Ale słaby koncert był wczoraj w Świdniku. Był tak słaby jak mocna jest legenda typa który grał. A Urbaniak Michał grał. Był z Karolakiem i Skolikiem (perkusja). Gdzie bass zapytacie? Też chciałbym to wiedzieć. To tyle na ten temat. Kto nie był niech się cieszy a kto był i zapłacił ten niech płacze a kto był i nie zapłacił ten pewnie tak jak my jest spokojny chociaż zawiedziony.
Słuchając Urbaniaka pomyślałem go rodzinnie. Córka Urbaniaków mi się przypomniała. Mika nijaka. Pamiętałem Mikę z piosenki ze Smolikiem. Dobrze ją pamiętałem i po latach się nie zawiodłem. Wyyoutubowaliśmy tę damę głębiej i oto co nam wyszło.

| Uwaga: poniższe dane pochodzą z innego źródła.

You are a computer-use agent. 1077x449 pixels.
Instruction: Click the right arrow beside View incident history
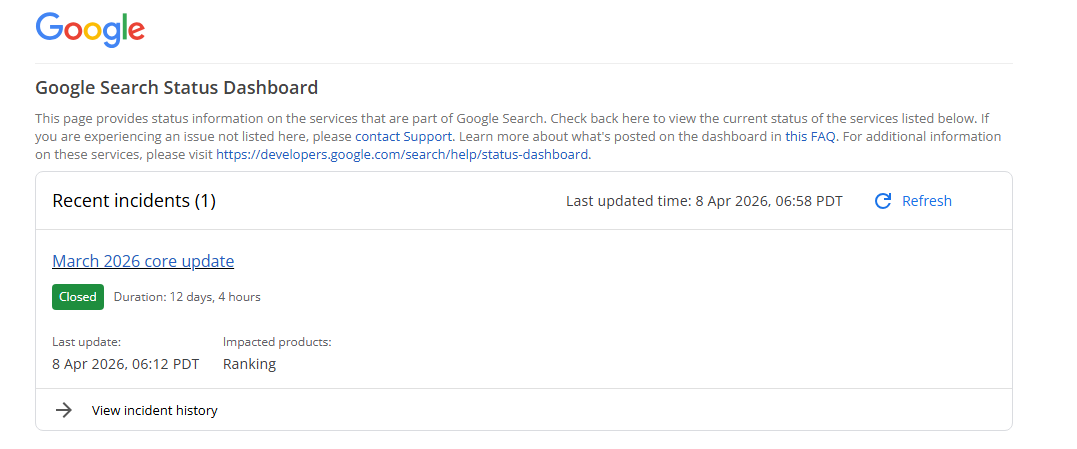(x=64, y=410)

Pamiętacie film Spona? Oldschool - pośmiałem się:


To właśnie ten numer ze Smolikiem. Dobry joint pod każdym względem:


A rok temu była płyta Closer i piosenka z tej płyty. Nie powala, co tu dużo mówić.

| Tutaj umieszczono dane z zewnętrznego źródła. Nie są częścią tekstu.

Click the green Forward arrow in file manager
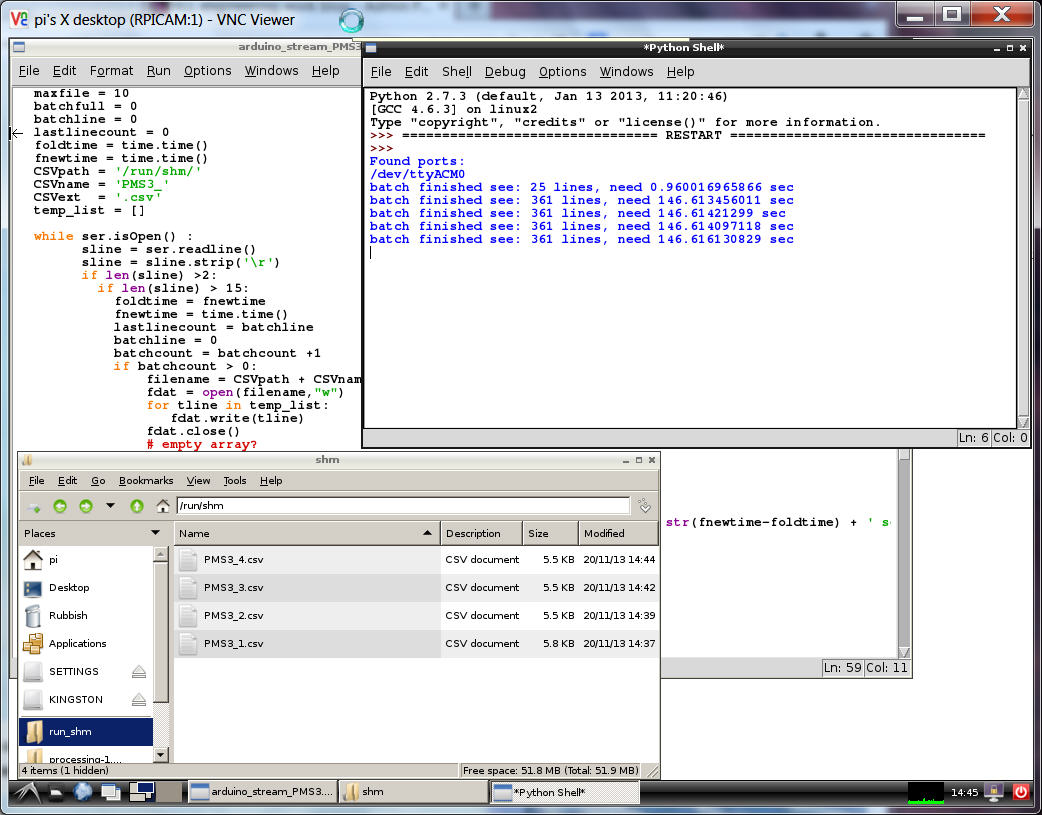This screenshot has height=815, width=1042. [85, 506]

[Edycja po jakimśtam czasie:]

Youtube mi polecił:

Skończ z Tymi Popisami i Jedz Bo Ci Wystygnie...

...tak będzie się nazywało moje dziecko i to niezależnie od płci. Imiona niezależne od płci są najlepsze np. Kuba... a nie to po prosu imię dla dziewczyn.

Mamo, mamo, moge obejrzeć bajkę?

Od czego tu zacząć? Może od tego, że boli mnie głowa. A nie, na tym miałem skończyć....
Jakieś ponad 10 lat temu, czyli jak miałem 6 lat, wpadła mi w ręce płyta zepsołu Spastic Ink. Wtedy myśleliśmy, że jest to Spastia, bo osoba która rozpowszechniła ten band w naszym towarzystwie (bohater niniejszego posta) tak popisała tę płytę. Nic nie skumałem z tej muzy, ale wiadome było, że nie ma żartów. Nigdy w sumie nie słuchałem takiego zapierdalania ale darzyłem szacunkiem progresywne bandy typu Dream Theatre, który nota bene był najmocniejszym zespołem który przyswajałem z radością. No i wczoraj po tych iluśtam latach spotkałem się na wódeczce z moim serdecznym muzycznym druhem sprzed lat. Nagle pojawił się temat youtuba (bo to fajny temat jest) i tradycyjne puszczanie z cyklu "a ja się jaram tym". Jako że nasz bohater jest zagorzałym fanem napierdalania i do tego napierdalania na perkusji no to pozwolił sobie odświeżyć mi Spastic. Okazało się, że ta muza inspirowana jest kreskówkami. Dziś okazało się również że po tylu latach mam jeszcze tę płytę w domu ale boję się jej włączyć bo po nocnej wódeczce boli mnie głowa. Wam prezentuję te kreskówki i jeśli Was nie boli głowa to szczekałtujcie je z uwagą.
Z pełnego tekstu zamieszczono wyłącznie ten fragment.